Some Interesting Thanksgiving Traditions
With this year Thanksgiving almost knocking at the door, it’s time to make an inventory of some interesting Thanksgiving traditions. Thanksgiving itself is a very interesting holiday, which is only celebrated in USA and Canada. It’s a time of remembrance, of family reunions and, of course, a good time to be thankful!
It’s the usual tradition for US and Canadian citizens to gather around a family dinner on Thanksgiving weekend, and celebrate with roast turkey and pumpkin pie. Some might choose to travel instead, however it is worth taking a look at some unusual customs and traditions taking place across the continent in this very special November day:
A Hearty Dinner
As I said before, the Thanksgiving dinner in the company of family or close friends is the most popular Thanksgiving tradition. As Thanksgiving happens on a Thursday, the dinner usually takes place in weekend, and it resembles a royal feast.

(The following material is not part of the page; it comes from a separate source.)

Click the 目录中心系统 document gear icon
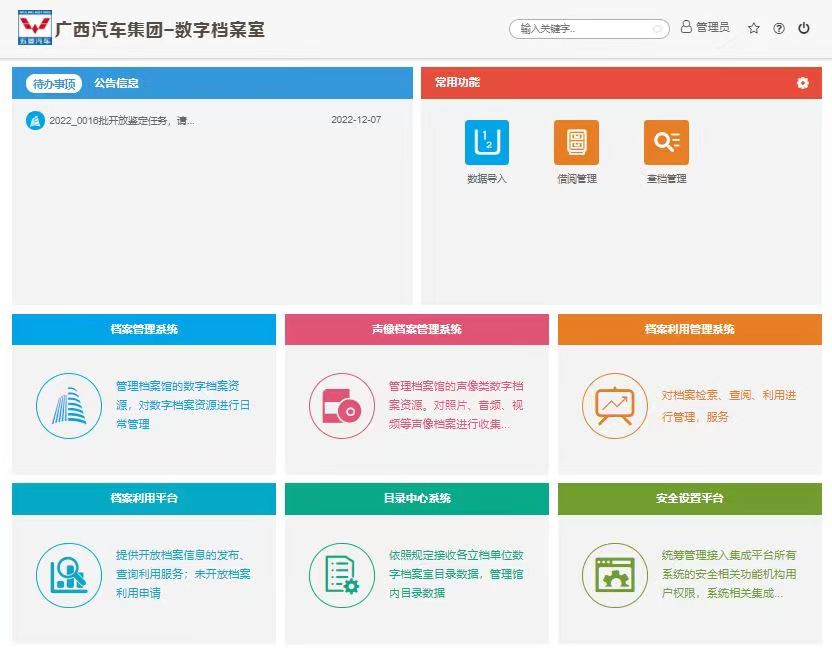This screenshot has height=661, width=832. click(342, 574)
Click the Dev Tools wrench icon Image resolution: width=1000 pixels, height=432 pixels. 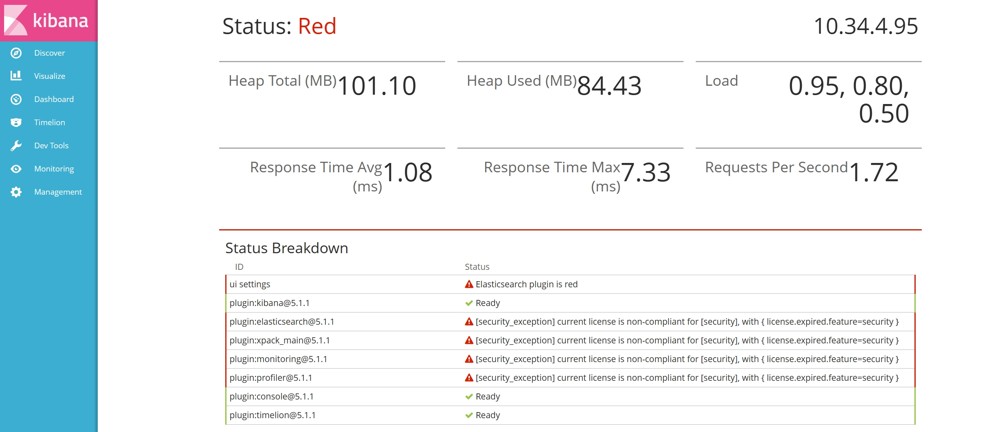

In USA, most families will have a roasted, stuffed turkey on their tables, but other traditional dishes like sweet potatoes and spicy pumpkin pie will also be present.
The Break of the Wishbone
If there is turkey, there will most certainly a big wishbone left at the end of the dinner. In many families celebrating Thanksgiving, the pulling of the wishbone is one of the key moments of the celebration. Two members of the family or dinner guests grab an end of the wishbone, make a wish and pull as hard as they can. The one that gets the most of it will have their wish come true!
Even though the Thanksgiving dinner usually takes place during the weekend, the Thanksgiving day itself doesn’t go uneventful. There is a commercial side of Thanksgiving, as well, so there will probably be a lot of things going on in the big commercial centers. But a very interesting tradition is represented by the Thanksgiving parades – also organized by big department stores. The first one took place in Philadelphia but the biggest one takes place in NYC – people travel cross country just to see Macy’s Thanksgiving Day Parade.
The Big Pardon
Turkeys certainly have a double-sided role to play in the whole Thanksgiving business: they are the stars, but also the victims of the day. But it doesn’t necessarily have to end this way: the lucky turkey that is send as a gift to the White House will get, by tradition, a pardon, which means it will walk free and unharmed and life a rich, full life.